La primera pregunta que debemos hacernos es: ¿Qué es la diabetes?

Para cuidar personas con diabetes debemos saber que es una enfermedad crónica cuando el organismo no utiliza de manera eficaz la insulina que produce o que el páncreas no produce la insulina suficiente.

¿Qué es la insulina?

Es la hormona que regula el azúcar en sangre.

¿Con qué síntomas se manifiesta?

  • Cansancio.
  • Pérdida brusca de peso sin motivo aparente.
  • Sed.
  • Hambre.
  • Necesidad continua de orinar.
  • Infección fúngica en la piel.
  • Visión borrosa.
  • Hormigueo o entumecimiento de pies y manos.

Por desgracia, a menudo cuando hay que cuidar personas con diabetes y no han sufrido esta enfermedad de niños o adultos, se tarda en detectar. Ya que interpretan estos síntomas como parte de su avanzada edad. Esto les provoca unos problemas de salud importantes.

 

 

 

Entonces como ayudar a una persona mayor que sufre de diabetes y mejorar su nivel de vida.

Ante todo hay que estar atentos si padecen alguna otra patología y sus medicamentos.

En primer lugar, hay que tener una buena higiene, que empezaremos con una buena hidratación en la piel y de las mucosas y por supuesto no olvidar una buena higiene bucal.

Otra parte crucial es la revisión de pies todos los días.
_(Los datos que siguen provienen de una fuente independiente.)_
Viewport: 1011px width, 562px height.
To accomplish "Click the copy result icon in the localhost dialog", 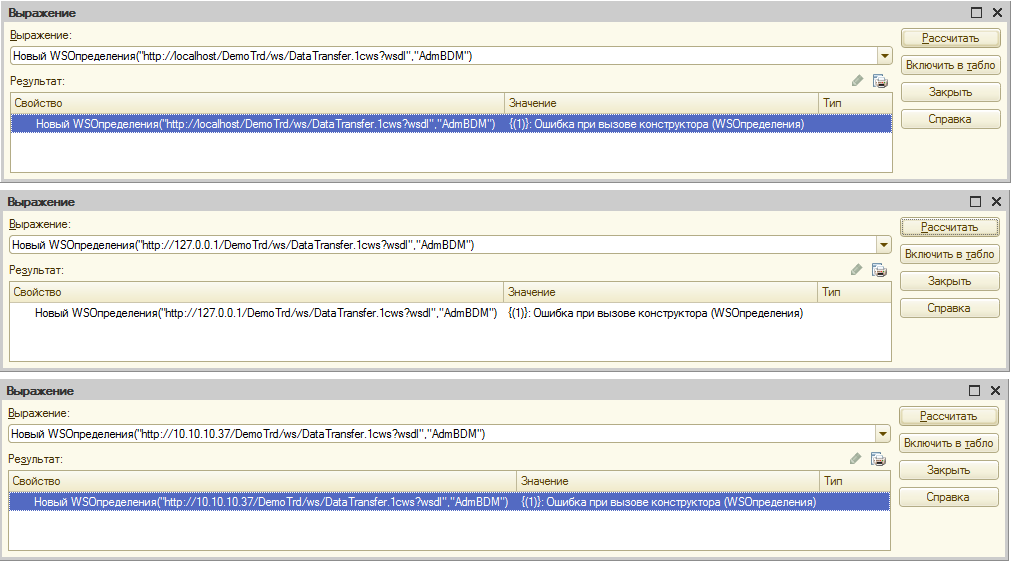I will click(x=880, y=81).
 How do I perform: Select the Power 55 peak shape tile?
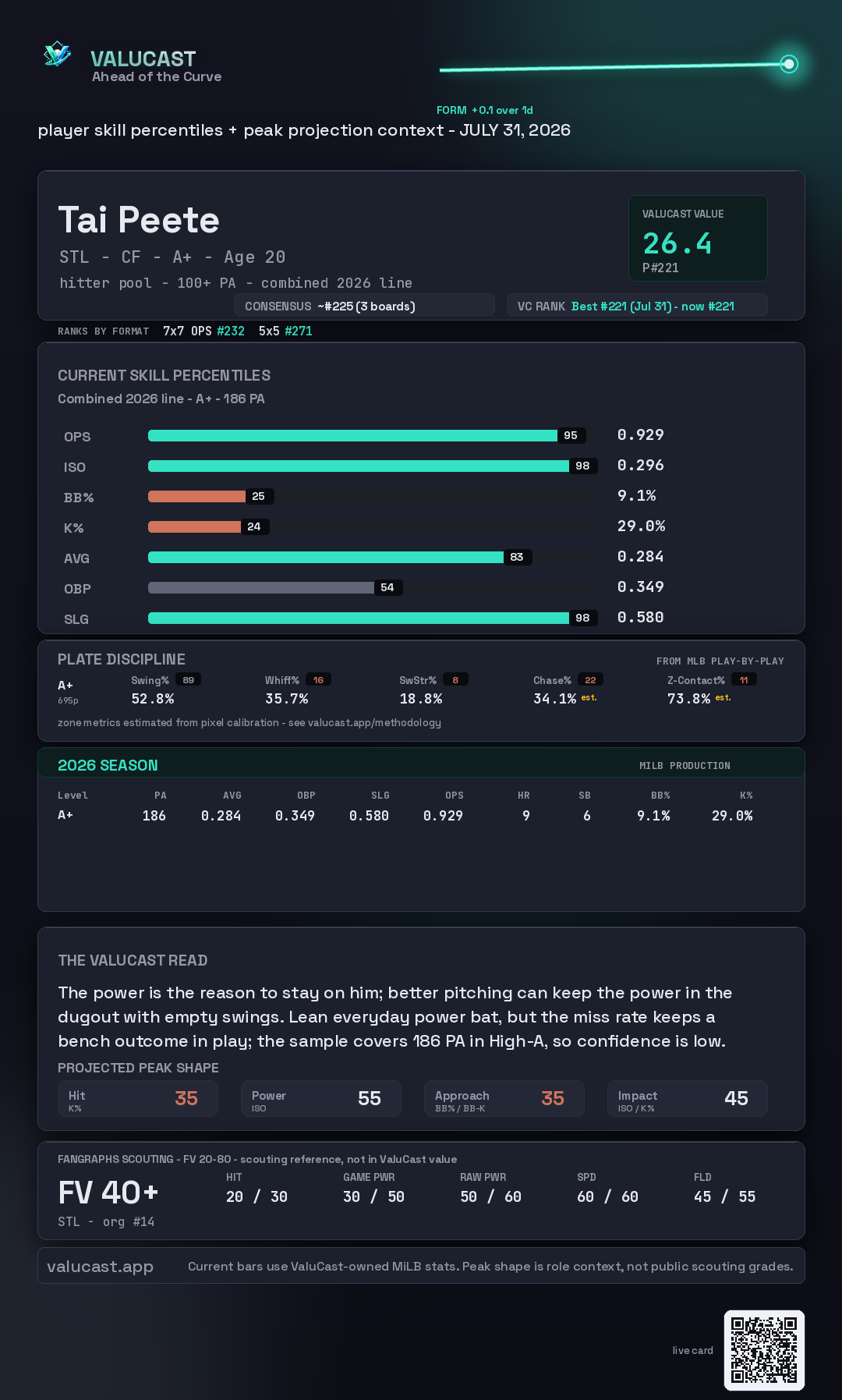point(321,1099)
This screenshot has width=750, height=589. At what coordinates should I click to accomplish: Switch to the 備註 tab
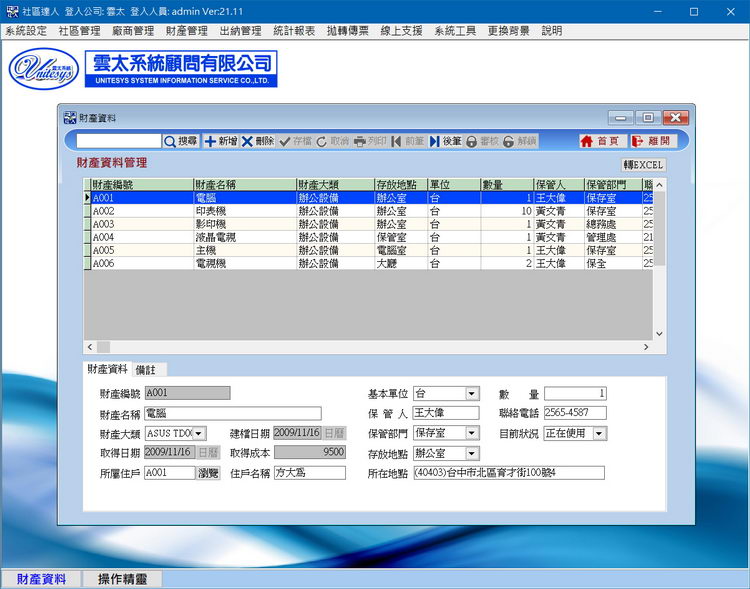click(x=146, y=369)
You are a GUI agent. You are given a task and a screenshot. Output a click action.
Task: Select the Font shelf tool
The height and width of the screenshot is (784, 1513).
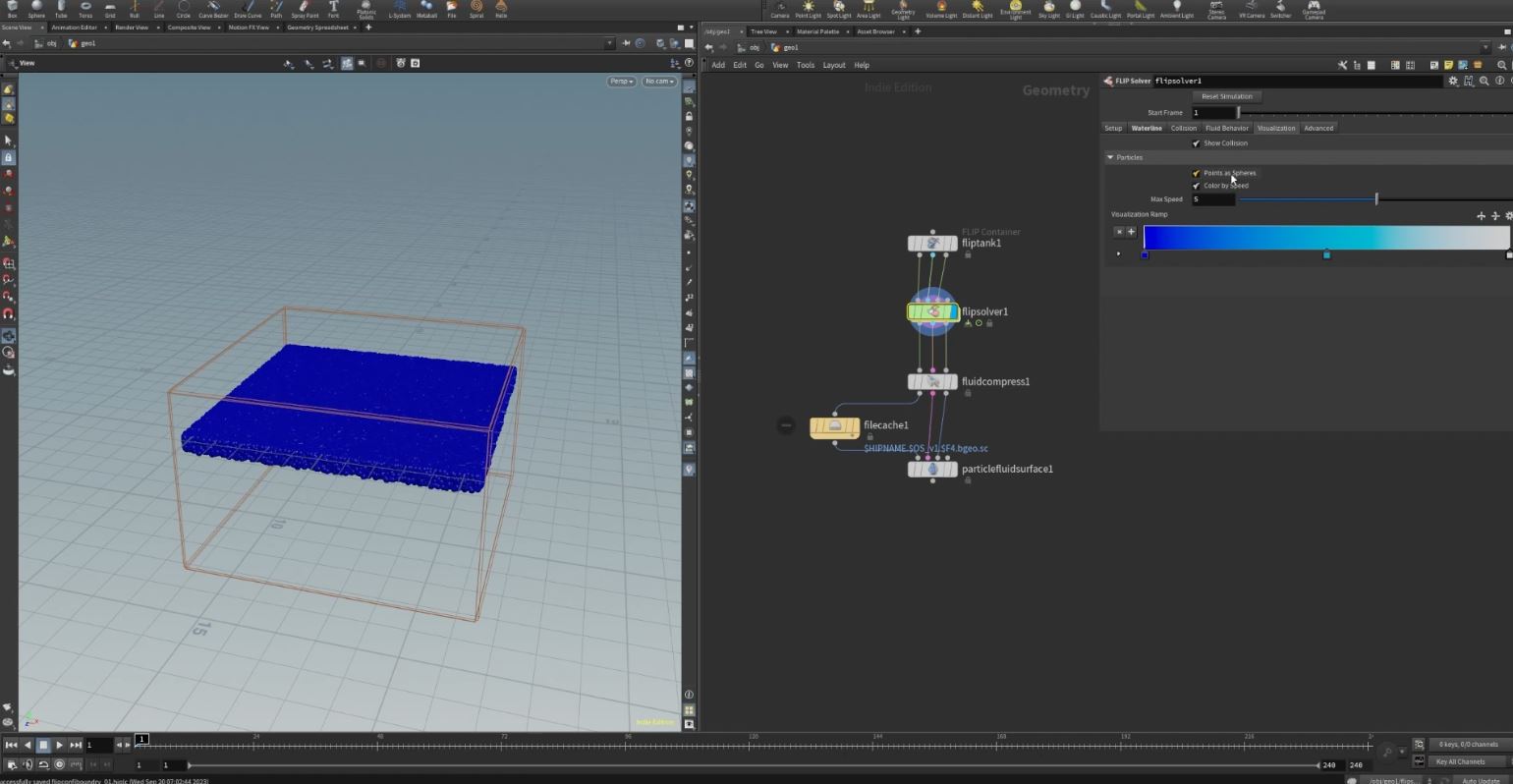click(333, 10)
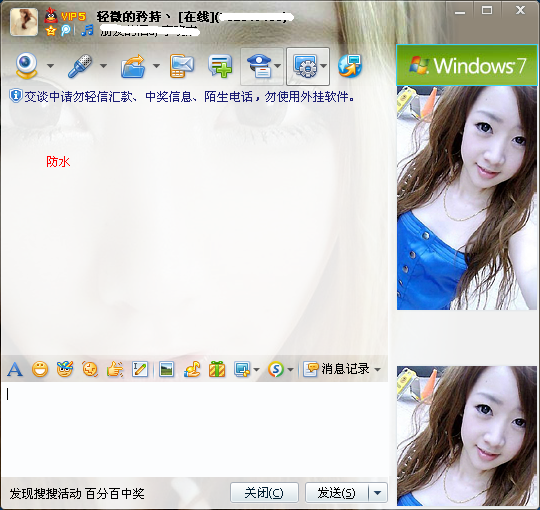Expand the webcam video options arrow
Viewport: 540px width, 510px height.
50,65
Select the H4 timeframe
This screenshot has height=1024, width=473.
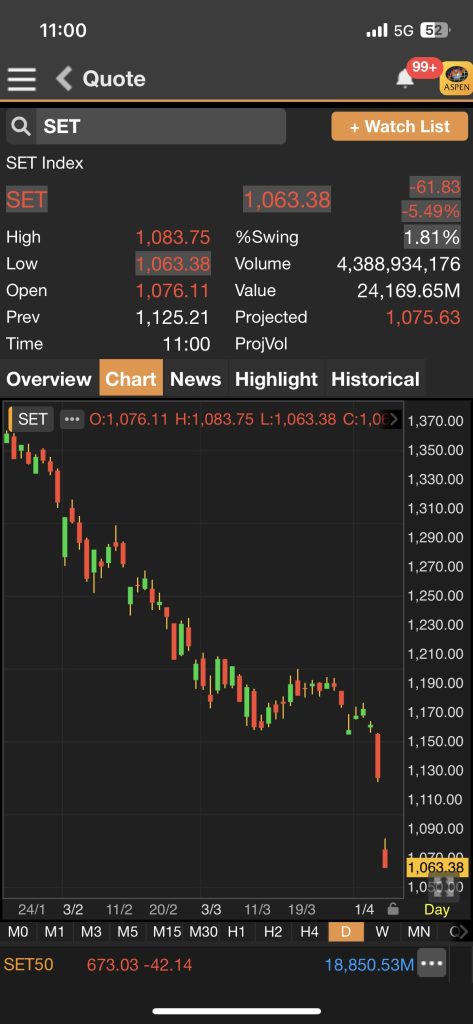[x=309, y=932]
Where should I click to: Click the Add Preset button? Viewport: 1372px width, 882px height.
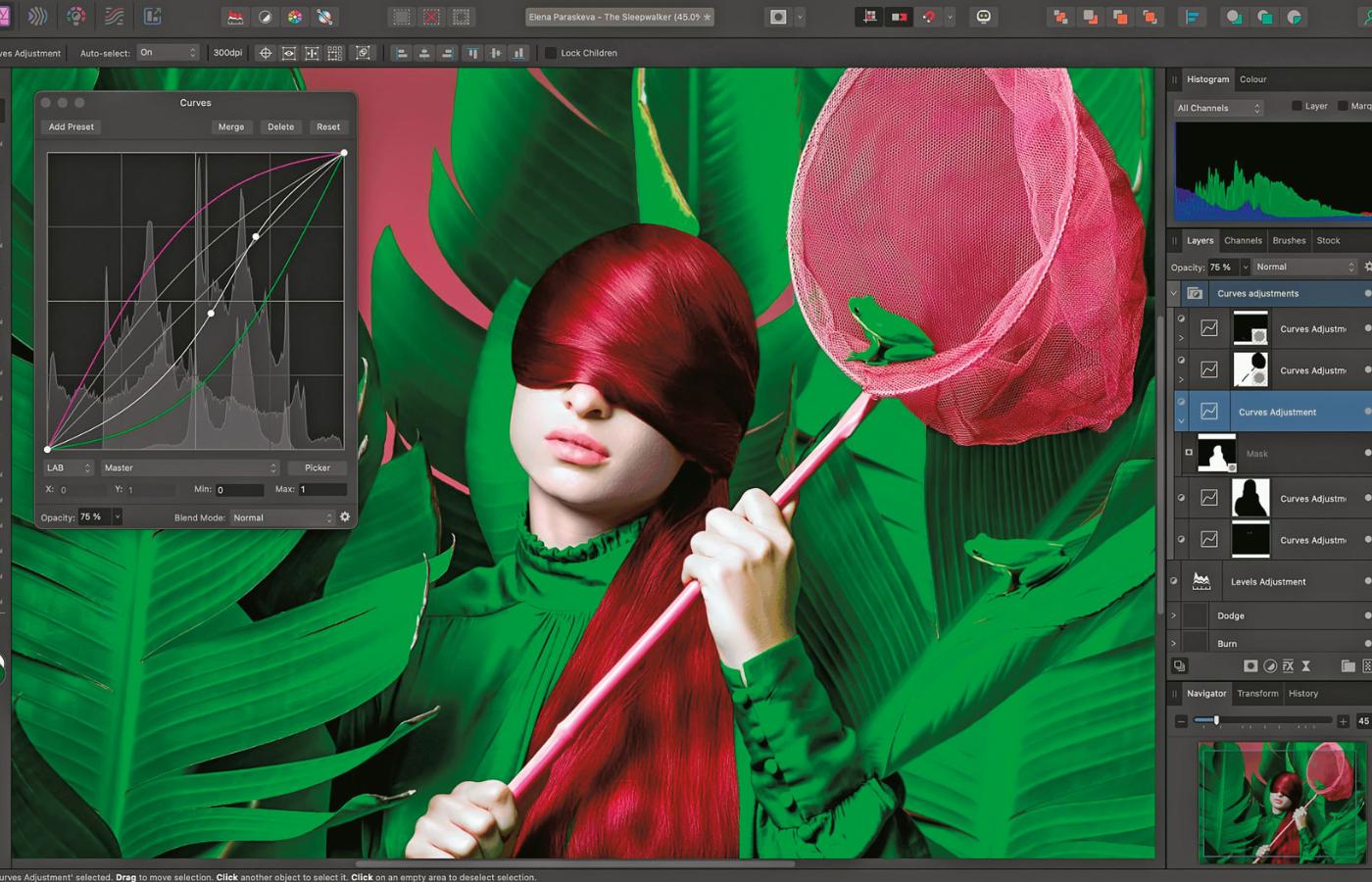[72, 126]
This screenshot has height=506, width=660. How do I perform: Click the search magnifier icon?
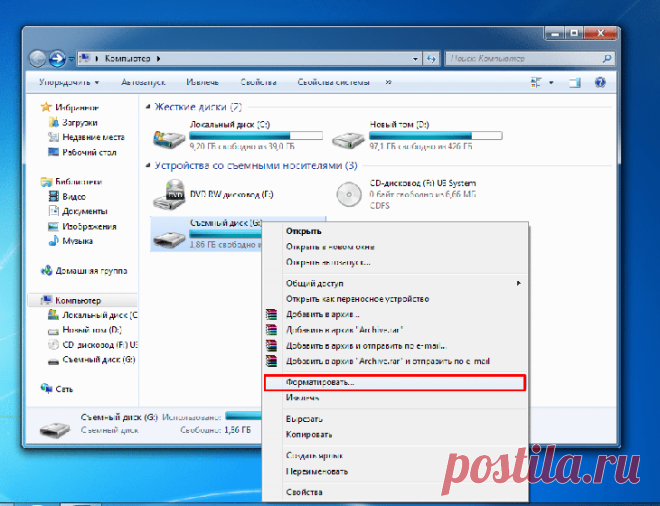coord(607,59)
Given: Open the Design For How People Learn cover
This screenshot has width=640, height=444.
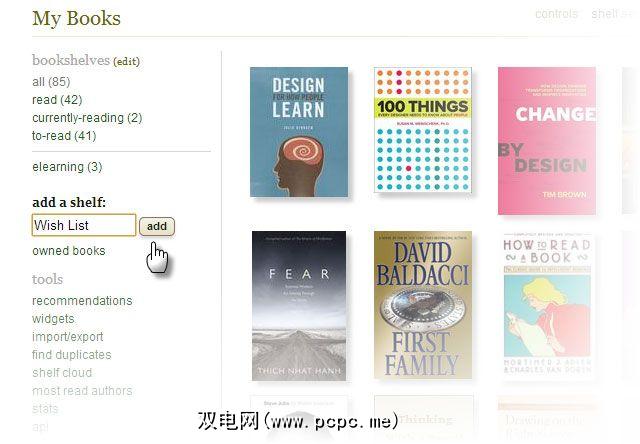Looking at the screenshot, I should pos(299,132).
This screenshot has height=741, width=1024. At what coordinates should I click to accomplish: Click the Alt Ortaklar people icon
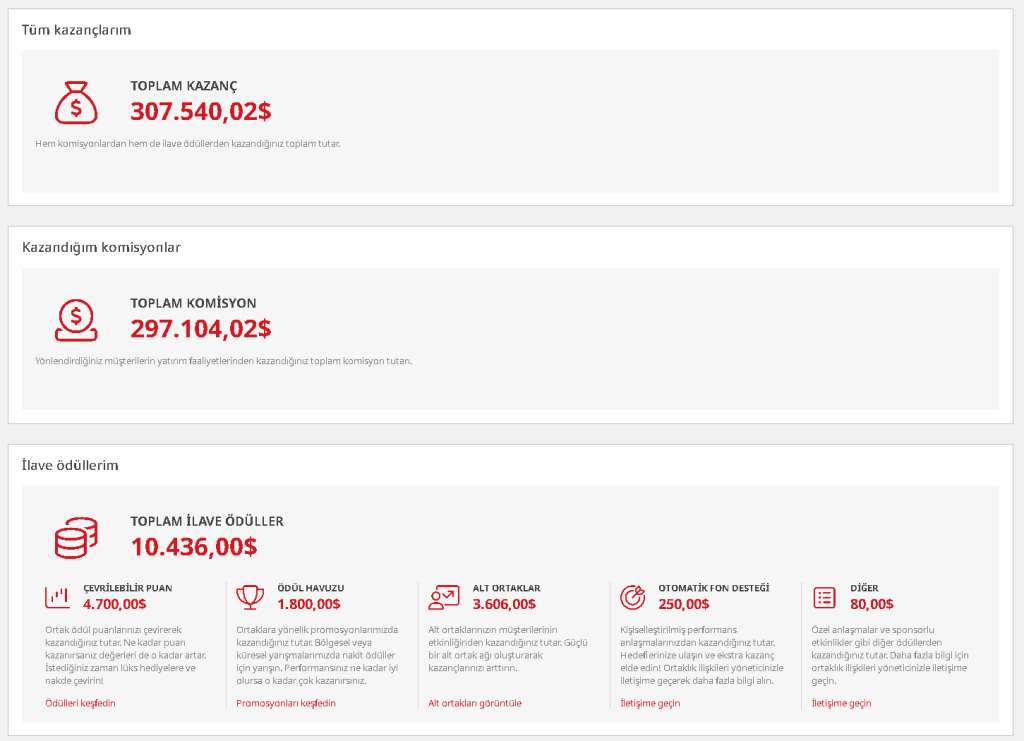tap(442, 597)
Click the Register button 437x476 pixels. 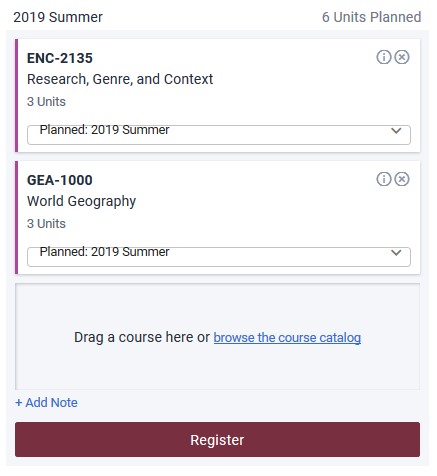click(x=217, y=439)
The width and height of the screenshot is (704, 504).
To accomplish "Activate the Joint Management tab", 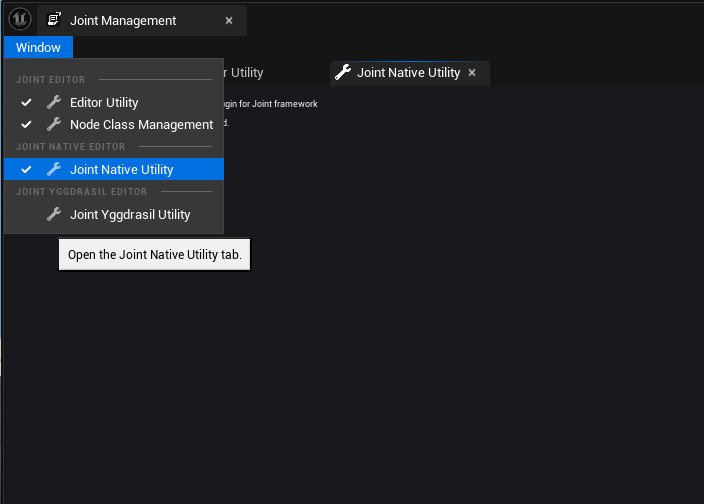I will click(123, 20).
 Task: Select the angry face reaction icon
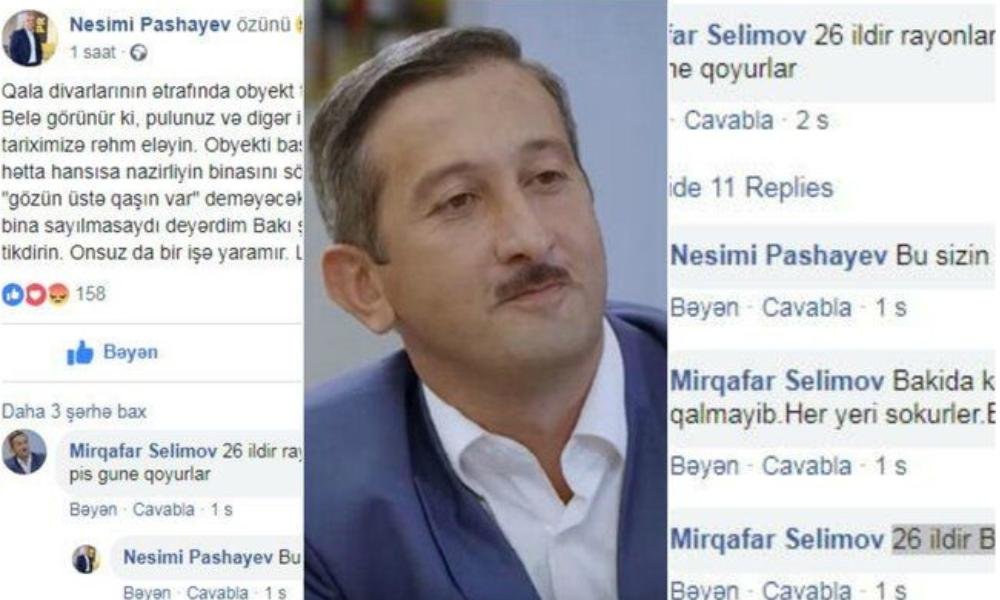click(58, 294)
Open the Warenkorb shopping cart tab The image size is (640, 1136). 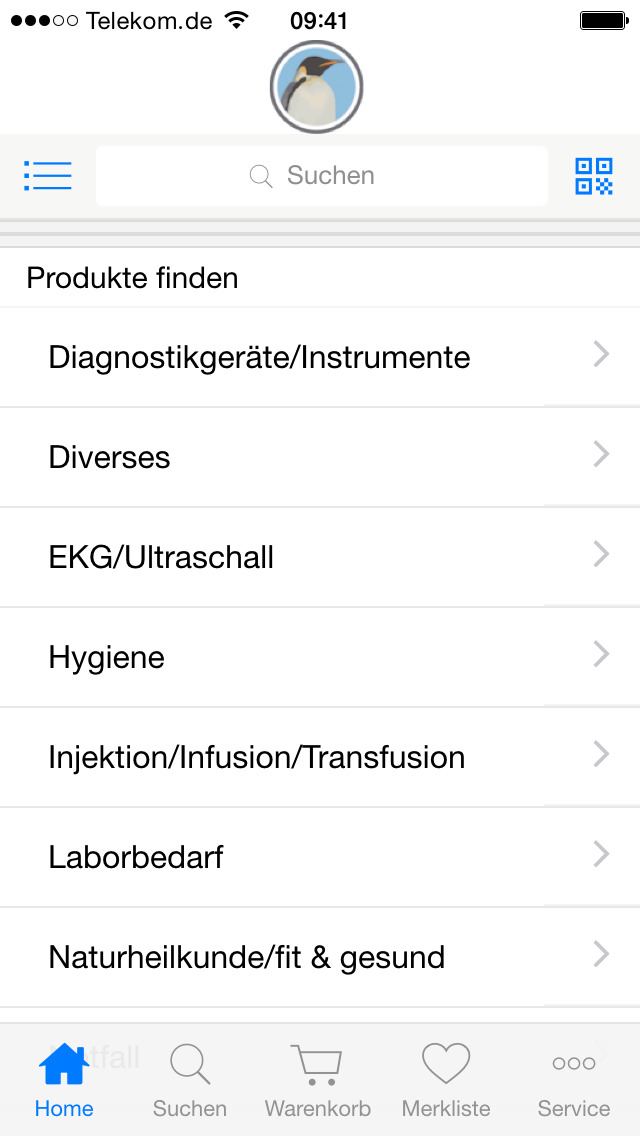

Ya que pueden tener úlceras que ellos no notan, pero puede producir graves consecuencias, llegando a amputar algún dedo. Por eso se recomienda también una buena higiene y usar un calzado cómodo y adecuado.

Los mayores con diabetes también tienen más sensibilidad al calor. Así que es recomendable que no estén pegados a estufas o fuentes de calor, porque les podrían producir quemaduras.

Y sobre todo lo más fundamental y con la que hay que tener más cuidado es la Hipoglucemia (nivel bajo de azúcar en sangre). Pues esta les crea más demencias, caídas y fracturas. Suele manifestarse con los síntomas: debilidad, confusión, mareo y delirio.

Otros cuidados a seguir:

Controlar la dieta, no ingerir muchas grasas y sobre todo seguir la dieta que te ha dado tu médico.

Realizar ejercicio de forma regular, no hace falta hacer un ejercicio extremo, simplemente con salir a caminar todos los días o montar en bicicleta estática con una velocidad adecuada a tus características.

Revisión de la visión periódicamente, es muy importante, ya que así evitas de manera precoz una ceguera.

Hacer una revisión al año de los riñones, en el que haces un examen de orina y sangre para detectar si están en buen estado o no.

Evitar el tabaco, puesto que este fomenta la aparición de la diabetes tipo 2, también aumenta la muerte por problemas cardiovasculares, aparece el pie diabético y es peor controlar la glucosa.